We Would Never Be Able to Blow Up an Asteroid to Save the Planet - k0t0n0
https://www.livescience.com/64910-exploding-asteroids-not-easy.html
======
cthalupa
Title is misleading. Turning an asteroid into a cloud of debris with an intact
core would not be enough to save the earth because the debris would reform
around the core of the asteroid.

That's not the same as being unable to blow up an asteroid to save the planet
- you just need a more energy to also destroy the core, or followup to scatter
debris and overcome gravity, etc.

At the energy levels required it's probably easier to just move the asteroid
off of a collision course, so even an advanced enough civilization to blow up
an asteroid probably wouldn't. They shift its course, or trap it and mine it,
etc. But that isn't the same thing as never being able to do it.
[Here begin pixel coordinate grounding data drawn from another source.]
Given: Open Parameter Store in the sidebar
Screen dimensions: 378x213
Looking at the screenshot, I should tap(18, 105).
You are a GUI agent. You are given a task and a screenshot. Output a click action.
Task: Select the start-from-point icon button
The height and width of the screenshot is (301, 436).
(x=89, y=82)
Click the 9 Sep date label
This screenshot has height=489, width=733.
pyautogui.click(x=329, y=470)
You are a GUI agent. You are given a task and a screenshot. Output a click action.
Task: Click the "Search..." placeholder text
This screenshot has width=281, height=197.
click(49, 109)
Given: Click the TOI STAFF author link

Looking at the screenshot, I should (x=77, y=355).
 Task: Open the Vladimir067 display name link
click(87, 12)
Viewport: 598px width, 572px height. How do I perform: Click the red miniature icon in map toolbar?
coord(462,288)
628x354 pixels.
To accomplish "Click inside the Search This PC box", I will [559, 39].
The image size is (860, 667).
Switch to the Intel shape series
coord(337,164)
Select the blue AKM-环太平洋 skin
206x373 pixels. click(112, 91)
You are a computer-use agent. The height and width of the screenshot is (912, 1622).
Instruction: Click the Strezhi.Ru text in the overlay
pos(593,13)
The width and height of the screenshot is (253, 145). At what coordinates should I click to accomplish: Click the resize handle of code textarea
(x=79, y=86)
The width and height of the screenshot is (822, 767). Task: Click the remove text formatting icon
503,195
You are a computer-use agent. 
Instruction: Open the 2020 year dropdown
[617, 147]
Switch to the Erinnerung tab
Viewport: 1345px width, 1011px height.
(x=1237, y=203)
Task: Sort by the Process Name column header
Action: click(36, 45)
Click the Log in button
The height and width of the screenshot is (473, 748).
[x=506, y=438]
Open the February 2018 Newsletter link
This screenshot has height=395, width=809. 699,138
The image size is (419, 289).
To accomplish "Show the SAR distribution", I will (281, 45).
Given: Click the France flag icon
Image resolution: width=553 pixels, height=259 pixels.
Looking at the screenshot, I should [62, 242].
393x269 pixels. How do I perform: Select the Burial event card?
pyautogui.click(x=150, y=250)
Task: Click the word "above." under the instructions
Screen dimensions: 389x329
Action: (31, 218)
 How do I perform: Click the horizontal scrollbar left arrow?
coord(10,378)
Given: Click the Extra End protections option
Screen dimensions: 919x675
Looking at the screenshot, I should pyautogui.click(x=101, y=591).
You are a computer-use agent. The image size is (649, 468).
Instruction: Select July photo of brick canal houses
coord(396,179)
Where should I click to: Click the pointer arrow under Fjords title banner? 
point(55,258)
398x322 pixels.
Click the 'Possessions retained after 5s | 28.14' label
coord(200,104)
There's
nothing special about asteroids that make them impervious to explosions.

------
anfilt
Simple more energy... If you hit it with enough energy the particles should
reach the escape velocity of the Asteroid's own gravity.

Now can we deliver that much energy? I don't know or would have to crunch the
numbers to know.

------
abdelhamidem
Serious question: Would a reformed asteroid be more vulnerable once it enters
the atmosphere? I imagine it would scater much more easily, breaking up into
millions of smaller parts that would burn independently